Es war zum Abschluss das größte Stadion, für mich auch das einzige Open Air Konzert der Tour. Wie schon mehrfach erwähnt - eigentlich wurde "The Wall" als Hallentour konzipiert, aber selbst in diesem riesigen Stadion vor fast 80.000 Zuschauern funktioniert die Show fantastisch. Es ist überwältigend, wenn bei "In The Flesh?" die Mauer mit einem Schlag beleuchtet wird, die Scheinwerfer den Pariser Nachthimmel absuchen und der quadrophonische Sound die Illusion vermittelt, daß Jagdflugzeuge im Tiefflug umittelbar über die Menge hinwegziehen.
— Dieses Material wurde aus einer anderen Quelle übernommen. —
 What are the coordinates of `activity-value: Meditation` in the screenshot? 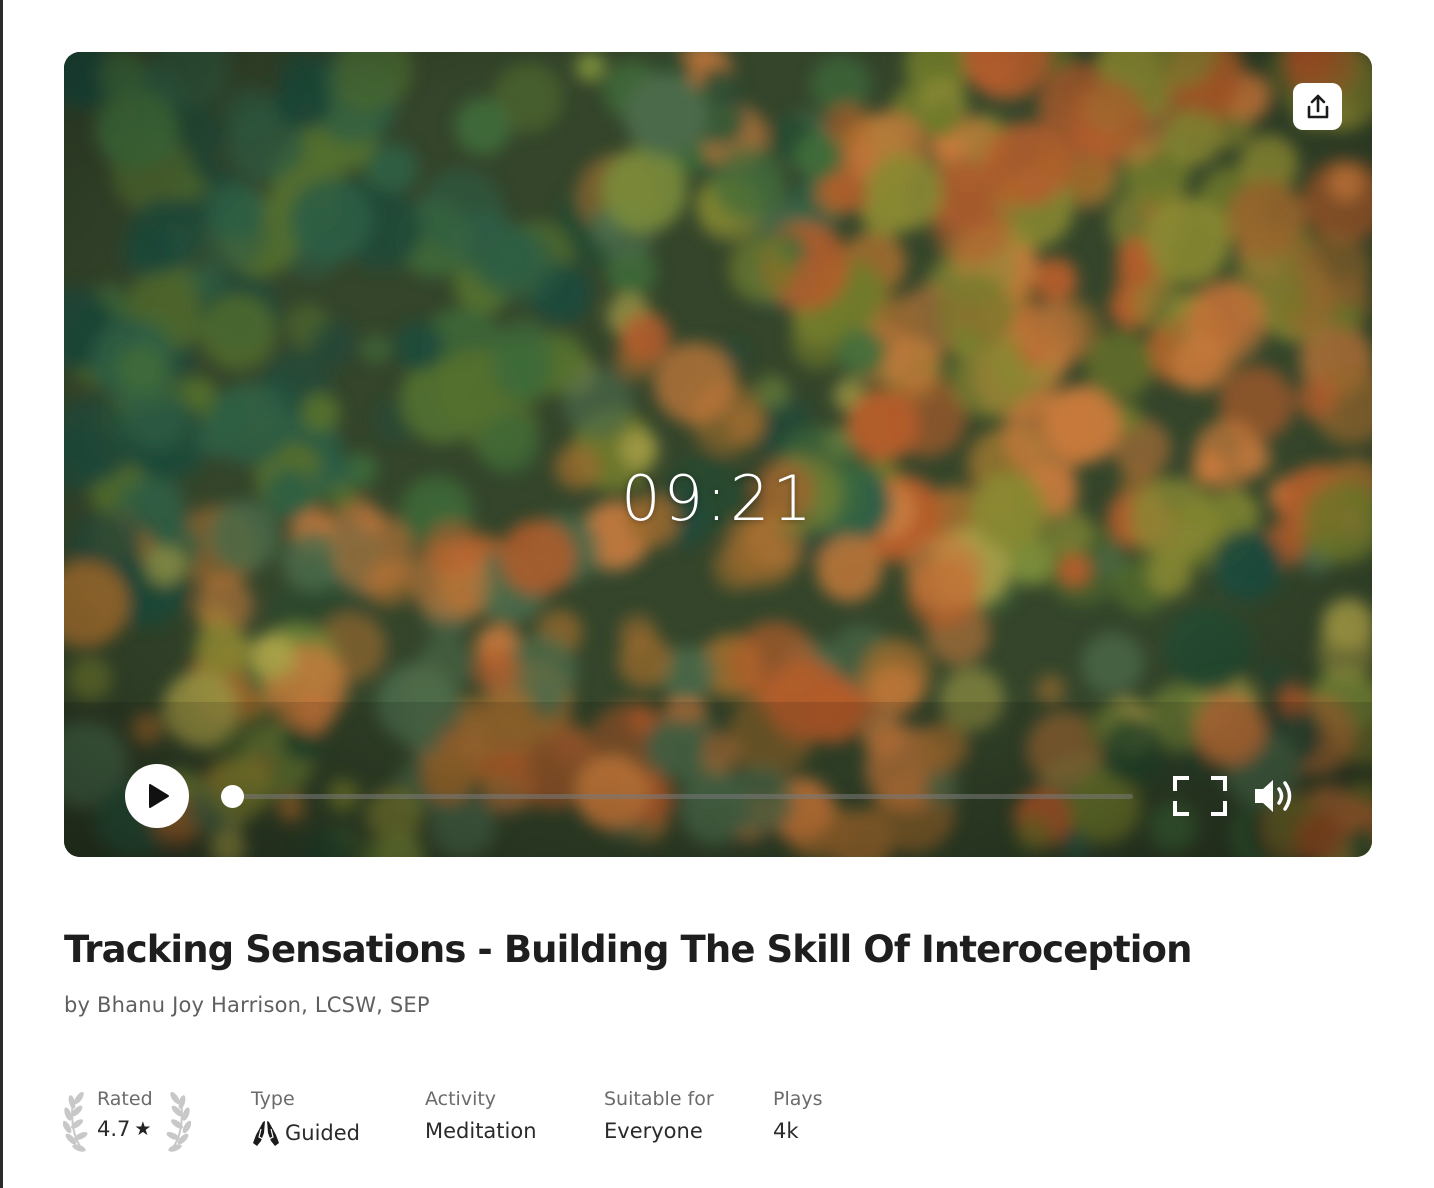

Waters hat am Ende ein paar Tränen weggewischt, als er sich verabschiedet hat. Es war definitiv das letzte Konzert von "The Wall", wahrscheinlich das letzte große Konzert von Waters überhaupt, wie er kürzlich bei der BBC angedeutet hat und es war ein perfektes Ende vor einem unglaublich emotionalen Publikum.
Ich bin dankbar für die Konzerte, glücklich, daß ich es noch geschafft habe, meine Kinder zu einem Originalmitglied meiner Lieblingsband mitzuschleppen, aber auch ich verdrücke eine Träne des Abschieds. Man kann Roger Waters nämlich viel vorwerfen, aber er hat immer versucht, seinem Publikum das beste zu geben. Dafür ein Dankeschön.